First and Second Mortgage


There are two terms: first mortgage and the second mortgage. First and second mortgages both have one thing in common; they both are loans, financed with your home as collateral. Based on their definitions the term first mortgage means actual loan you use to buy a house. Whereas the term second mortgage means home equity loan in terms of banks and lenders.
mortageFirst Mortgage
The basic purpose of having a first mortgage loan is to buy a house. It facilitates people in buying houses with convenience. There different options available for people to have first mortgage loan. Sometimes people buy house through loan schemes that require them to pay 20percent of the down payment at the spot. However there are also options for people who cannot afford to pay the 20 percent of down payment.

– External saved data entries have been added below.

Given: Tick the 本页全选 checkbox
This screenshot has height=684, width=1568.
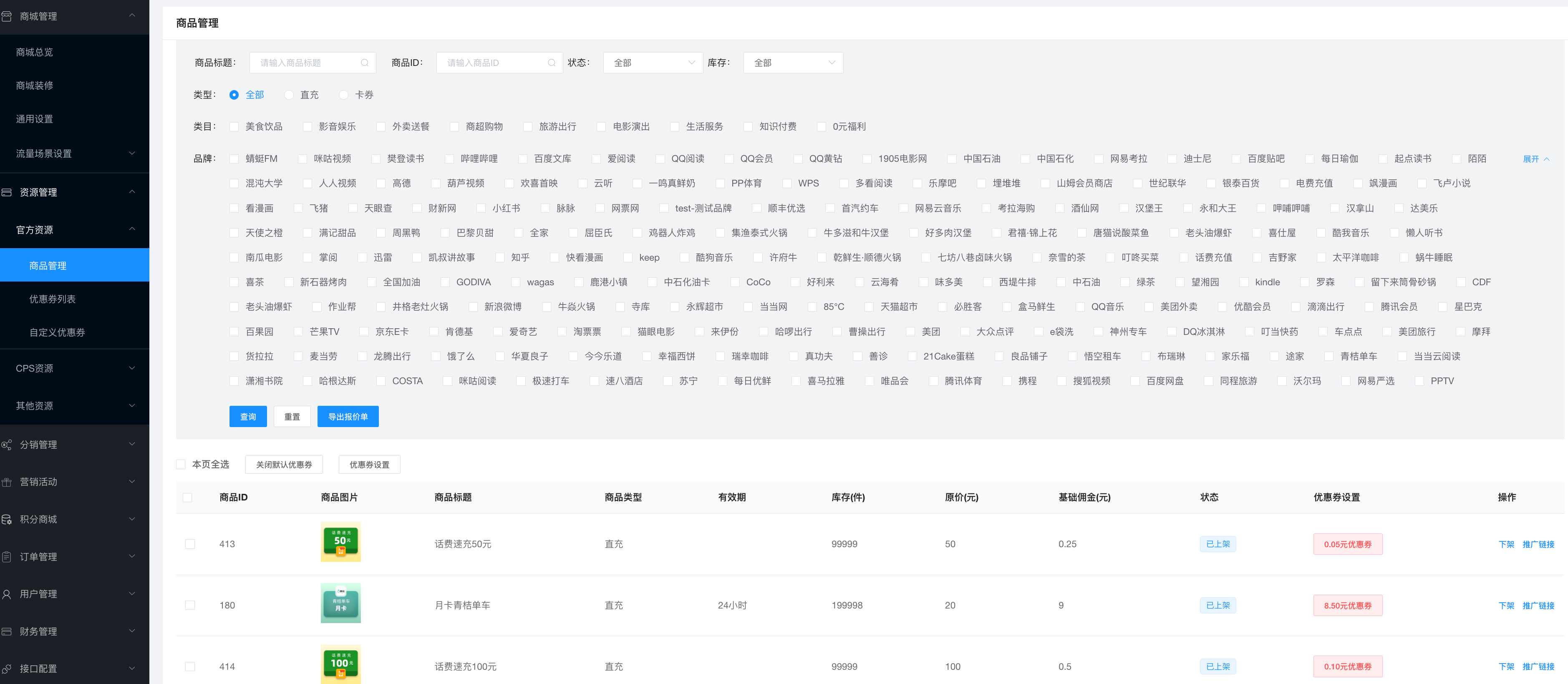Looking at the screenshot, I should [181, 464].
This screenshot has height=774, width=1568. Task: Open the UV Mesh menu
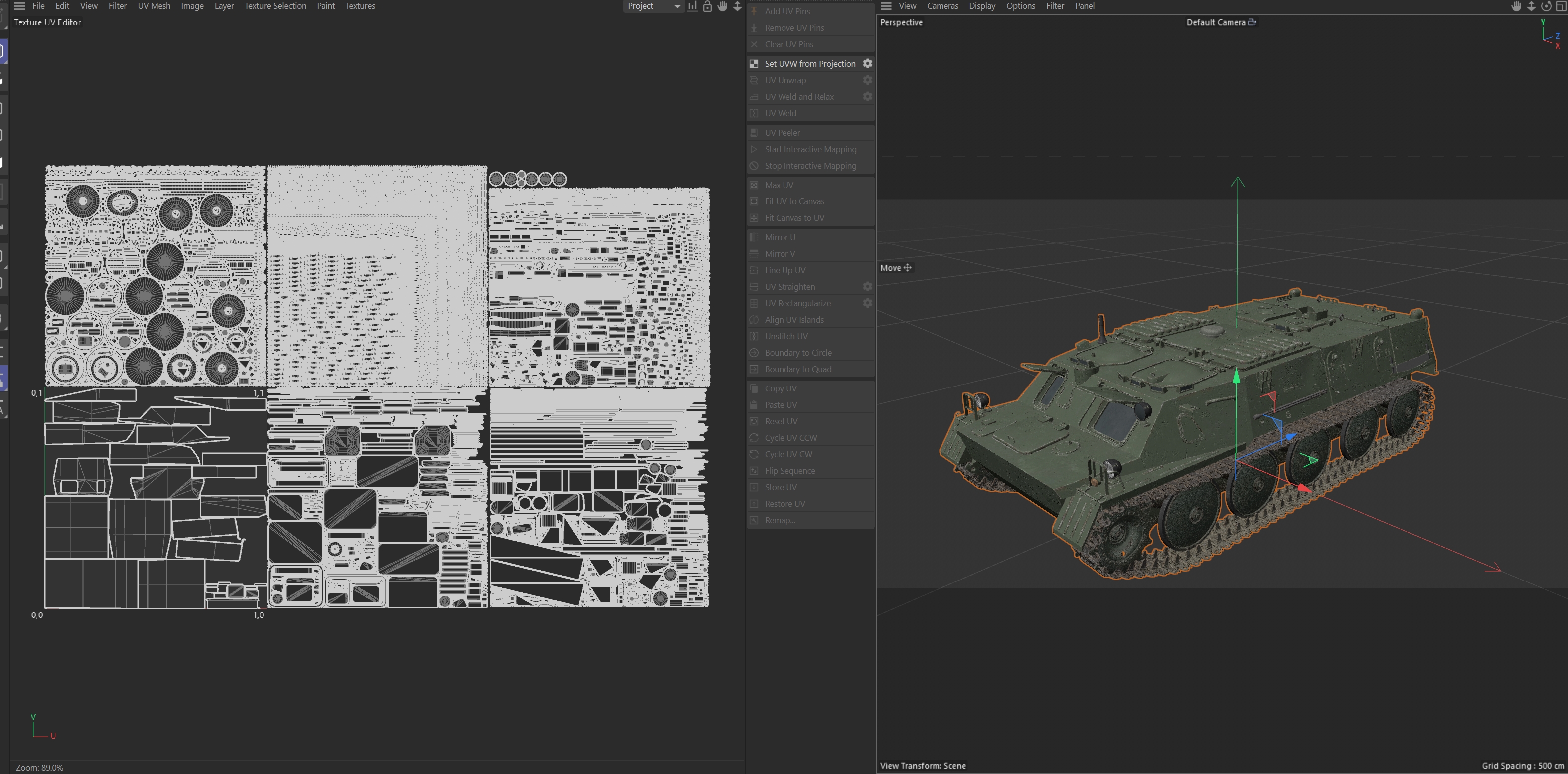[154, 6]
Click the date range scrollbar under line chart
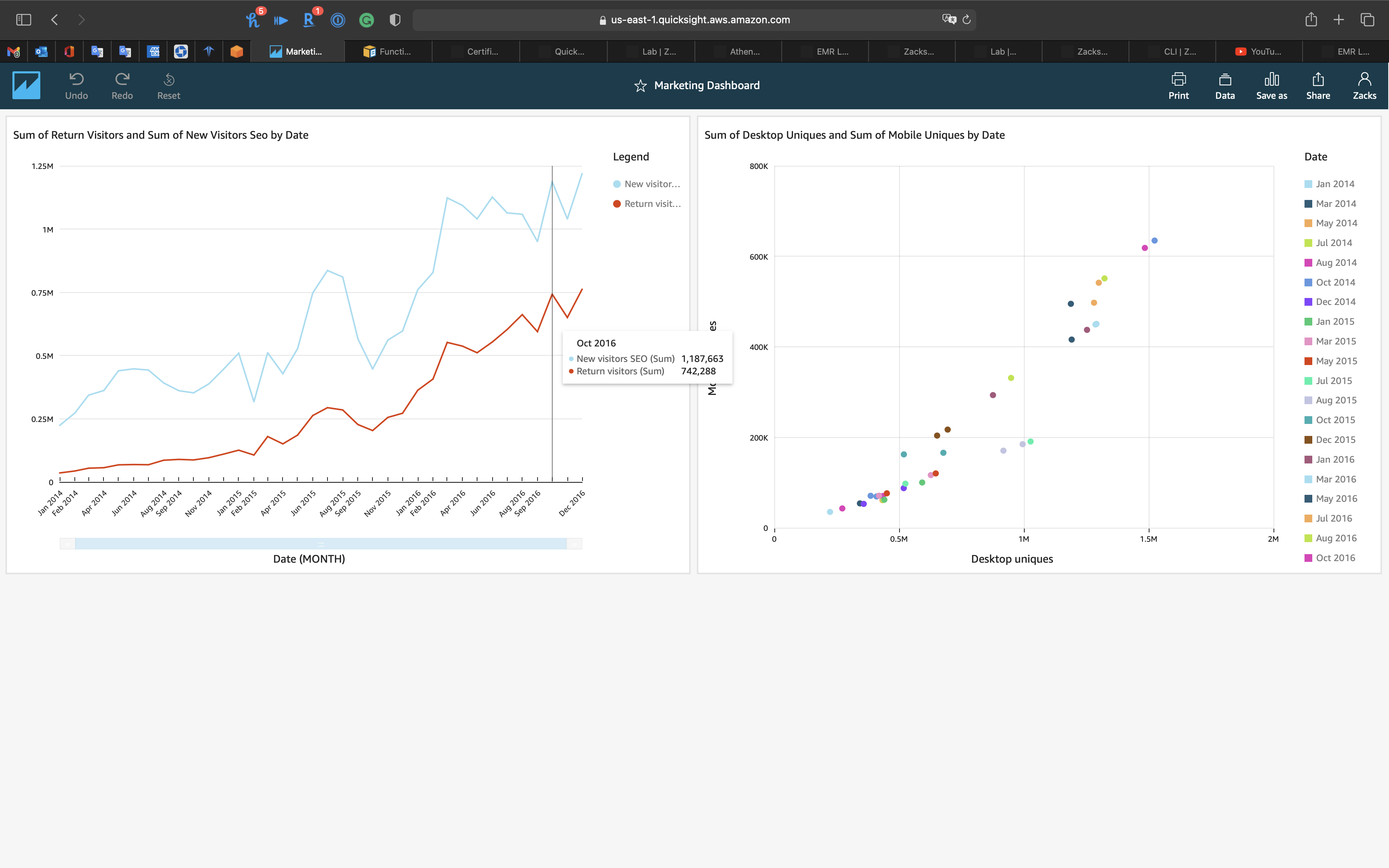The height and width of the screenshot is (868, 1389). point(320,544)
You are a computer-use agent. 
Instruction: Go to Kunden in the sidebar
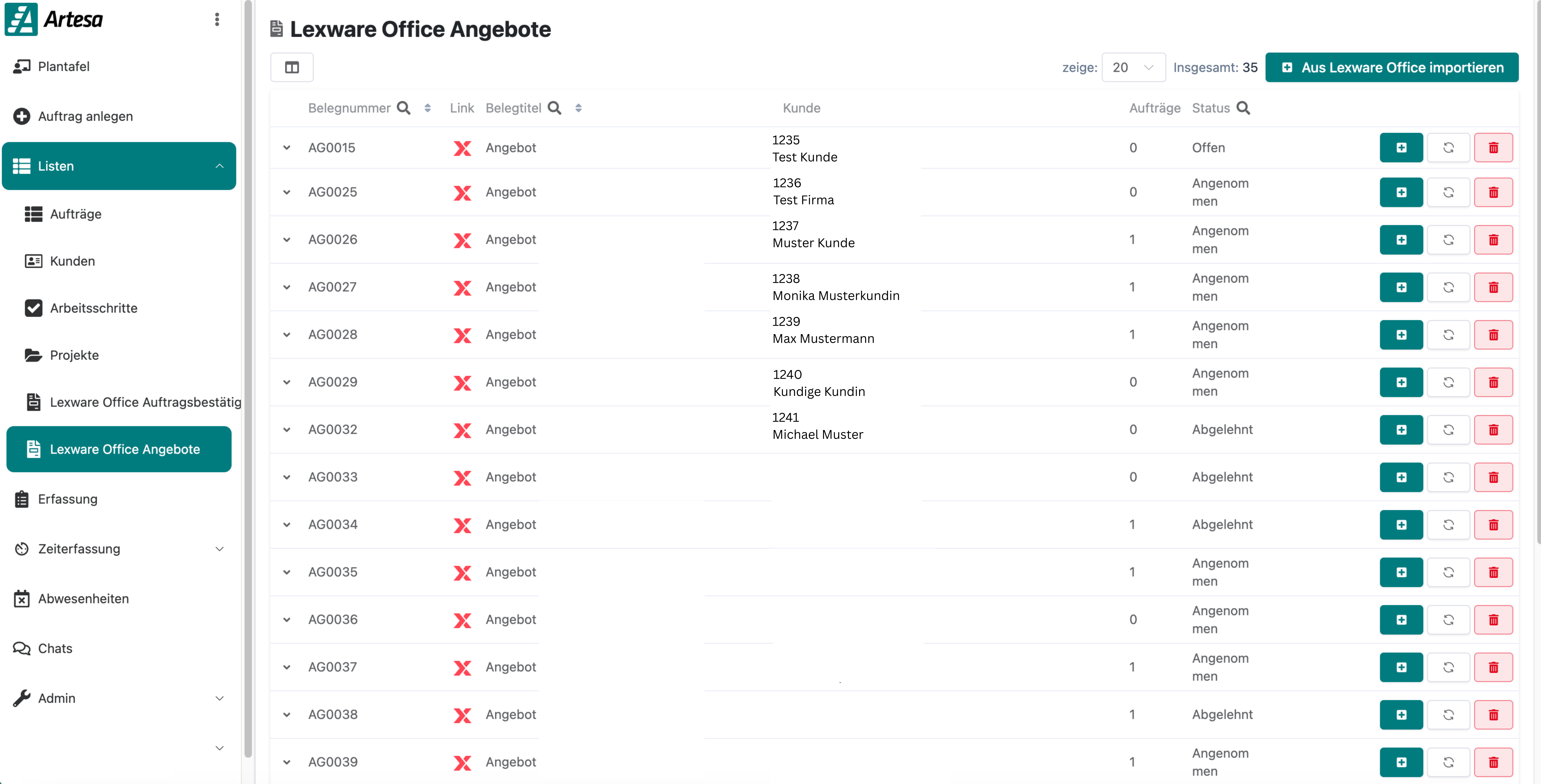[72, 261]
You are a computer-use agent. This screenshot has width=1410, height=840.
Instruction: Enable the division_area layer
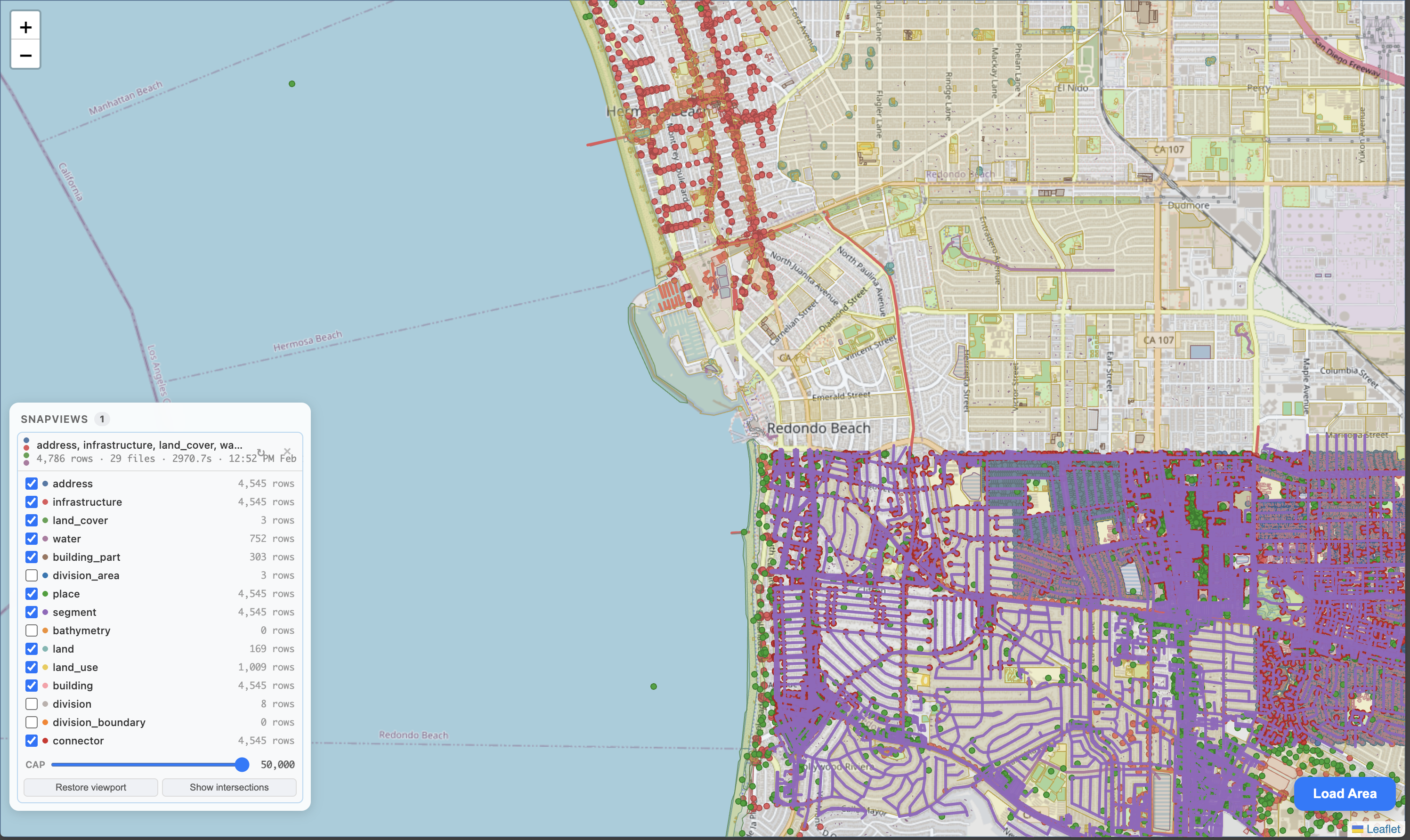pos(32,575)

However there are few advantages and disadvantages attached to the availability of first mortgage option. The foremost positive point is that you get the place of your own and the second benefit is that first mortgage loan has lower interest rate as compared to the other unsecured loans. Thirdly the first mortgage loan is the tax deductible and it’s a good thing for the regular tax payers. Whereas the major disadvantage attached to the first mortgage loan is that your ownership is limited until you pay off the entire amount of loan with interest. In any case you fail to pay the loan; this may result into the termination of your ownership of the property.
Second Mortgage
In this type of mortgage the home owner doesn’t take a personal in fact it ties the loan to his property. Such sort of loans could be used for various purposes like to fund property renovation, business start ups or college expenses. This is like borrowing the money from the equity you have established in your property. The foremost benefit of this mortgage is that it has lower interest rate as compared to the unsecured loan. It is also tax deductible. However it adds installments to the payments of your first mortgage loan that you are already paying for your house.
We can elaborate the term second mortgage with a simple definition which explains it as a mortgage that is taken after a first mortgage. It is taken while keeping all the terms of the first mortgage in place and fulfilling them. It could be a home equity line of credit or a private mortgage and in either case the house of the property owner is kept as collateral. And in terms or payment the first mortgage loan is paid before the second mortgage. In case of second mortgage the amount received by the owner could not be invested in the property at all however it could be used to pay off high interest credit cards, signature loans, car loans or in place of such sort of debt.